Note: English essay on Angela Carter's short story anthology, The Bloody Chamber.
Carter uses religion
to infuse The Bloody Chamber (story) with gothic elements. What religious
references she does incorporate are not usually overt, but much more subtle,
adding to the story’s air of mystery, but because we know the stories well, we
can pick up on the comparisons and identify with them more easily. By using
religion, Carter further adds to the gothic elements of her story due to the
fact that religion is something that defies cold, hard clinical sight; it
defies the way of the world and its natural laws and logic, giving it an almost
magical power. Religion propagates belief in a higher power.
Historically,
religion is very important in Gothicism. At the time of the Industrial
Revolution – where science was making enormous developments (and pushing
religion out), where advances in steam power and machinery were celebrated –
gothic works such as Dracula focused on the importance of religion e.g. Dracula
being warded off with crosses, holy water, etc. They largely focused on the
positives of religion, celebrating its power by giving readers such monsters as
Dracula that are so foul that they defy its laws. However, not only does Carter
use religion to infuse her story with gothic elements, she subverts the way she
uses it, for ‘God’, the Marquis, is not good.
By incorporating
religion into The Bloody Chamber, Carter creates an almost supernatural
atmosphere that increases the tension of the story, making it something more
than just a tale of a sexually depraved, egomaniacal murderer, because religion
instils a believer with the sense that there’s something greater than us, far
beyond our mere physical human limitations out there in the universe.
Such is the way that
the female protagonist feels towards her murderous Marquis. In the text, sex is
the ‘religion’ as such, of the Marquis; it is what he worships, what he
believes in. For the girl, though – naïve and initially innocent, ignorant to the
nature of sexuality – the Marquis is the god of this religion, likened to such
a position. When she discovered his chamber, ‘The light caught the fire opal on
[her] hand so that it flashed… as if to tell me the eye of God – his eye – was
upon me.’ Before, the Marquis had been likened to little more than a priest or
a mere worshipper of his ‘religion’, his pornography described as ‘holy books’,
and the Marquis himself even teasingly calling the girl his ‘nun’, his initiate
into the dark arts of his religion. He was nothing greater than that, though.

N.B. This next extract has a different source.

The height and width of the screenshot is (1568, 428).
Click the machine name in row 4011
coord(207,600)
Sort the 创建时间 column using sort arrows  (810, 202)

However, once the girl makes her discovery of the horrors he’s perpetrated, her
fear of him and the knowledge of what he’s capable of elevates him to
godliness, something beyond what any normal human would or could do to
another person, especially since she’s within the chamber itself, his ‘heart’,
where his presence is everywhere. The fire opal on her finger is his, the chain
and collar he keeps on her, much more than simply a reminder of him; it’s the
collar of all the previous wives and victims before her, a burden she now
possesses.
What’s more, due to
his wealth, she’s surrounded on all sides by his influence and the sheer power
that derives from his status, to which – as a ‘poor widow’s child’ – she’s completely
unaccustomed to. To a commoner, his power is extreme, and the extent of this
power, the true nature she’s learnt of him and this wide-eyed naiveté of hers
all combine to create the impression of the Marquis being almost omniscient, omnipotent;
it’s beyond anything she could ever imagine.
By forbidding her
entry explicitly to this room, he’s not only become teacher and preacher in the
arts of seduction, but her tempter as well, just like God tempted Adam and Eve
by placing the apple tree in plain sight within the garden of Eden whilst
forbidding them to eat the deadly fruit. Eve and the girl might seem to be
completely at fault for being tempted, but it was God and the Marquis who put
the temptation right before their eyes.